EXERCISE REQUIREMENTS:
[a] Summarize the passage on drawing little monsters in two sentences.
[b] Proceed with the passage on drawing little monsters, picking up after its final sentence.

EXCERPT PROVIDED:
=====
Monsters, cute cute little monsters
I spent large chunks of time on the weekend drawing little monsters for my stencil art class this week. We were meant to come with 3 images and I think I now have 15-20, and many many more ideas for projects which I haven't done the images for (but a quick trip to the library tonight might avail). Last week was the first class and I left feeling very excited. I like any kind of art class as a focus, as dedicated time for thinking about images and possibilities. I love it but its a guilty kind of pleasure.
In general I have mixed feelings about visual arts - about doing it, spending time on it. There is some dastedly inground protestant work ethic or devoutly utilitarian internal dictator that raises its serge clad form and contributes to my internal dialogue on this topic to suggest that it is a self-indulgant waste of time and that if I had a stronger service mentality I would be spending that creative time doing something useful for us all. Like writing articles, or letters, leafletting out the front of public events, doing more volunteer work, excersising my democratic voice and taking a stand on the many things I care about. And not that I would just do those things, but that more importantly I would be the kind of person who would *want* to spend my spare time doing that rather than drawing spotty monsters with gnashing fangs and getting excited about making t-shirts. Because let's remember that these are not even high-brow, culturally significant technically savvy oils the size of walls but infantile, self-amusing, simple and 'pointless' images.
=====
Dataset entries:
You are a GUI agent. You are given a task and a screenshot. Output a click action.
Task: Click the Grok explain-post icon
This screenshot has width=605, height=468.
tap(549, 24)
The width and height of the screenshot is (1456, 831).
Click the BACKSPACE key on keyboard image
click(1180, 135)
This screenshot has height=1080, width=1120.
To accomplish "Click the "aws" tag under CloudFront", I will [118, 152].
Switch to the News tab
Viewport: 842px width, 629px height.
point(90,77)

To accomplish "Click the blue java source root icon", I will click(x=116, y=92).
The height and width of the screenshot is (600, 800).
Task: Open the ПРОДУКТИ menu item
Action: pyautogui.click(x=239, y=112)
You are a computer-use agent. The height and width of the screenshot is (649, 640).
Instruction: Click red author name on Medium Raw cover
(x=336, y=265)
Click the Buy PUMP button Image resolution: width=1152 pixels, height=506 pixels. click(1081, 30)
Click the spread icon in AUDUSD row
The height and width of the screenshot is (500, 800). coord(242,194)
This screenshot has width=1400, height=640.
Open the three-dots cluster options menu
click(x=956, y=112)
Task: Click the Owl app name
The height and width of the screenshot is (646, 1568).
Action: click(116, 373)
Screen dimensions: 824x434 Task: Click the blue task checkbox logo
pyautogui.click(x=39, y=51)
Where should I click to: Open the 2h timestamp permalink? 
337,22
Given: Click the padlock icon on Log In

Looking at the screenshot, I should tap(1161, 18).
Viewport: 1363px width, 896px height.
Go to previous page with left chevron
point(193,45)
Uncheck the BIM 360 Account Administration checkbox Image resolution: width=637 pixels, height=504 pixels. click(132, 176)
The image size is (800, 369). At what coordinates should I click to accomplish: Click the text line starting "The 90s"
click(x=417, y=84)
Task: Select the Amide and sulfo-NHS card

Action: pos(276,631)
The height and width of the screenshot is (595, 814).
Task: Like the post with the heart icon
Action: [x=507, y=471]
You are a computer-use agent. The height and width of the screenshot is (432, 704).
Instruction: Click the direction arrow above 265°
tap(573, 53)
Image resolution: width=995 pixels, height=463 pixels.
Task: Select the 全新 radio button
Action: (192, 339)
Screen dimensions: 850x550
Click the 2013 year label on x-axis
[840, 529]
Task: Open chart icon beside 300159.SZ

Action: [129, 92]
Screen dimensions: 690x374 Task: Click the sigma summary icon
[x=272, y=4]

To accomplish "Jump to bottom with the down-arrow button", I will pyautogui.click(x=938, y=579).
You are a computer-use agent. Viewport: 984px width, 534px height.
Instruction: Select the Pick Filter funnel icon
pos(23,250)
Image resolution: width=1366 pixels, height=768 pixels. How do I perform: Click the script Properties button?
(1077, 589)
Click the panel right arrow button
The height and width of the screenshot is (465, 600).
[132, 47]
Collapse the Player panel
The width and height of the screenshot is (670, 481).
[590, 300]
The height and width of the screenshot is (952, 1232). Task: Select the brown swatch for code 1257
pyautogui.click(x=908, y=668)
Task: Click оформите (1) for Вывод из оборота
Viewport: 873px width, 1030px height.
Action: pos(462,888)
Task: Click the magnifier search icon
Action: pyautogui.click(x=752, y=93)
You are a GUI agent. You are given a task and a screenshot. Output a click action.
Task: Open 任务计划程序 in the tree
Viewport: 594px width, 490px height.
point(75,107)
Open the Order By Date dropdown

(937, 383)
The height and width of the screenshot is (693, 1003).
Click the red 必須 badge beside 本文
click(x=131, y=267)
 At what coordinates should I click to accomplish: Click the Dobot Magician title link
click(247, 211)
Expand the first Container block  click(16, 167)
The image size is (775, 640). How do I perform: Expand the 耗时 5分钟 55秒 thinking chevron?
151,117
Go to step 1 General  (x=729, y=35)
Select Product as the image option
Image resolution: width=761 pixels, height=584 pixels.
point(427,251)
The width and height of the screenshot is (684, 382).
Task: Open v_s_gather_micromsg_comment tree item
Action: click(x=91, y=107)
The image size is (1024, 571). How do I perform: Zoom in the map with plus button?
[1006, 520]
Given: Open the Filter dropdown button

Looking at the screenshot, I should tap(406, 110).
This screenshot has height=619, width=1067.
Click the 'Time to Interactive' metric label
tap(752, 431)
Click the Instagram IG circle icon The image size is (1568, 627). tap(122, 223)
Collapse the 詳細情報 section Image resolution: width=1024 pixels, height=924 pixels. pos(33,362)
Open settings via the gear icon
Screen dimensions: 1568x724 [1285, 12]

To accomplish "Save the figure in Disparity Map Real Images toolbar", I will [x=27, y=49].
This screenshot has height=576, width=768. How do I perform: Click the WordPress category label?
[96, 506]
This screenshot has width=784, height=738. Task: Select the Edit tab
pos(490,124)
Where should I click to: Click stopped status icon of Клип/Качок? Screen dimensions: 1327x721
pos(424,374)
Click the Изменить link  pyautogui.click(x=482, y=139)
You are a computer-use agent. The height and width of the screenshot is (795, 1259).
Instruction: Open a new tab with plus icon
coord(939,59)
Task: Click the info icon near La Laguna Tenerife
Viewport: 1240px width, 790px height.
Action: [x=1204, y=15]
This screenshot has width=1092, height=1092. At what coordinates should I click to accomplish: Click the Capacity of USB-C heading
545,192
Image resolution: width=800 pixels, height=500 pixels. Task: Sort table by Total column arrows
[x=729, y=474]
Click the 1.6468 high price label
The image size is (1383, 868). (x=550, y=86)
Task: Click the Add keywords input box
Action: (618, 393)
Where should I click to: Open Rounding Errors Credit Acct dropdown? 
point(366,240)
=====
TASK-BY-TASK ANSWERS:
[a] The writer spent much of the weekend drawing little monsters for a stencil art class, producing 15-20 images when only three were required, and values art classes as dedicated time for thinking about images, though the enjoyment feels like a guilty pleasure. The writer has mixed feelings about visual arts because an inner voice calls the activity a self-indulgent waste of time compared with useful pursuits such as writing articles, volunteering, or taking a stand on issues, particularly since these images are simple and "pointless" rather than culturally significant.

[b]
I wonder whether drawing is some kind of attention seeking ploy, I worry that it contributes to just more 'things' in the world when there are already so many objects and such overconsumption, I hate the idea of an art scene - of any description other than practicioners coming together for the joy of sharing the process, and loathe the ridiculous 5-minuteism of fashion and a profit driven market.
But I like drawing little monsters that actually make me laugh and my notebook is full of sketches of other bigger, more time-consuming projects waiting to be given wings. I have a rusty metal collection, for fucks sake, because I have plans for sculptures which involve beautiful rusty washers and bits of cars found weathered on the road side. I have two giant plastic tubs of art gear stacked in my room. I love hand made things that are made with heart, and love the different voices that come through different people's work. When I took my current full-time desk job, at the start of last year (after working part time and weaving in more art and writing into my days in the year before) I made a deal with myself that I would at least use my increased pay to buy more art books so that I have something I care about to show for the time of working full time (no not a house, no not a car, no not nice clothes, no not homewares or furniture, just art books - and music). I found a way to run a felt-making workshop with most of the office last year, and the first social outing I organised (we take it in turns, meant to do one a month) was an evening visit to the self-portraiture exhibition at the art gallery. I have even been musing on ways I can write more about sustainability and how it intersects with creativity - from maybe a positive psychology or evolutionary biology perspective. I draw in my notebook at work in boring meetings. I'm halfway through a masters in international urban and environmental management but don't really care about it anymore and fantacise about doing an accelerated art therapy course instead. I try to get other people to play with me, so it doesn't feel like such a solo interest - kicked off an 'urban candour' artbook project with 3 friends around last year as a way to make space for a shared visual dialogue. etc. You get the point.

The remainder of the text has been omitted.